I don't know a way to use x[0] directly in variational forms.

answered Jul 6, 2017 by JeonghunLee FEniCS User (1,050 points)
selected Jul 7, 2017 by alexmm

Thank you for the answer. If I try doing the same for (dT/dz)(dq/dz) I get the same in cylindrical coordinates. However there is an r at the end of the first term in the bilinear form and not in the second term.

That's from the change dx dy --> r dr d theta.

But what about the second term? Shouldn't it have an r at the end as well?

That's right. I fixed it.

What do you mean? If you use the chain rule like you said you get for the all the terms:

r = Expression('x[0]', degree=1)
a = k*(Dx(T,0)*Dx(q,0) + Dx(T,1)*Dx(q,1))*dx()

But I have:

r = Expression('x[0]', degree=1)
a = k*(Dx(T,0)*Dx(q,0)*r + Dx(T,1)*Dx(q,1))*dx()

How does the second term not end up with an r?

I mean that both terms should have r factor as
a = k(Dx(T,0)Dx(q,0) + Dx(T,1)Dx(q,1))r*dx()
This is same as the formula in the other answer.

Ok got it thank you

0 votes

First, there is a typo in your equation, one should reed:
\frac{1}{r}\frac{\partial}{\partial r}\left( K r \frac{\partial T}{\partial r} \right) + \frac{\partial}{\partial z} \left( K \frac{\partial T}{\partial z} \right) = 0
If K is assumed to be constant, you can take K=1.
To obtain a weak formulation, you need to choose an inner product. In cylindrical coordinates with axissymmetry, the natural one is:
(u,v)=\int_{\mathbb{R}^+\times\mathbb{R}}uv r dr dz
Now if you take the inner product between the equation and a test function q, after integrating by parts, you get:
(\partial_r T,\partial_r q) + (\partial_z T,\partial_z q)=0
i.e. in FEniCS

(Dx(T,0)*Dx(q,0) + Dx(T,1)*Dx(q,1))*x[0]*dx()

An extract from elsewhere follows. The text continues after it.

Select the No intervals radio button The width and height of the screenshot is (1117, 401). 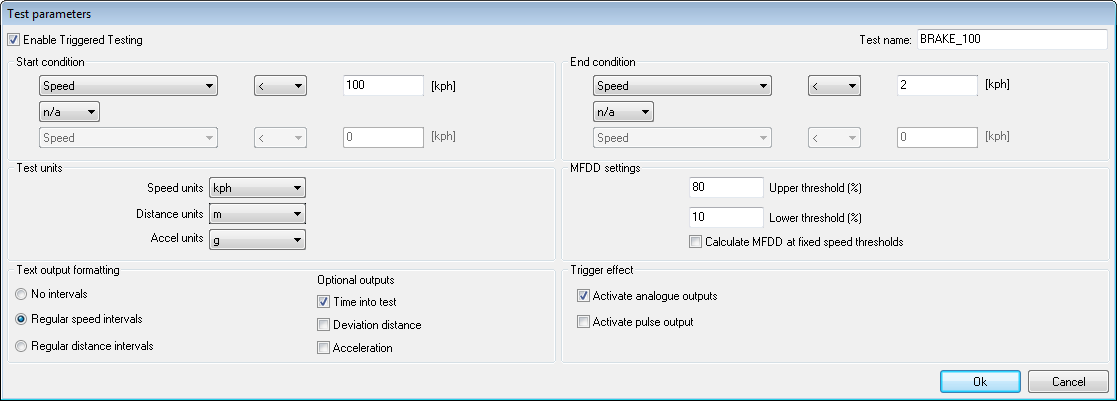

You can also get the answer directly, since in spherical coordinates the gradient is given by
grad(u) = \partial_r u e_r + \partial_z u e_z
Finally, be aware of the boundary condition at r=0, you probably want a solution smooth that is smooth at the origin!

answered Jul 5, 2017 by neliju FEniCS Novice (210 points)

Thanks for the answer. I fixed the typo. The answer you gave has an extra x[0] for the second term compared to the bilinear form I have.

I'm pretty sure my weak formulation is correct. You also obtain this result if you write the weak formulation in Cartesian coordinates, i.e. (grad(u),grad(w)) and then write the gradient in cylindrical coordinates and the integration dx dy dz=r dr dz.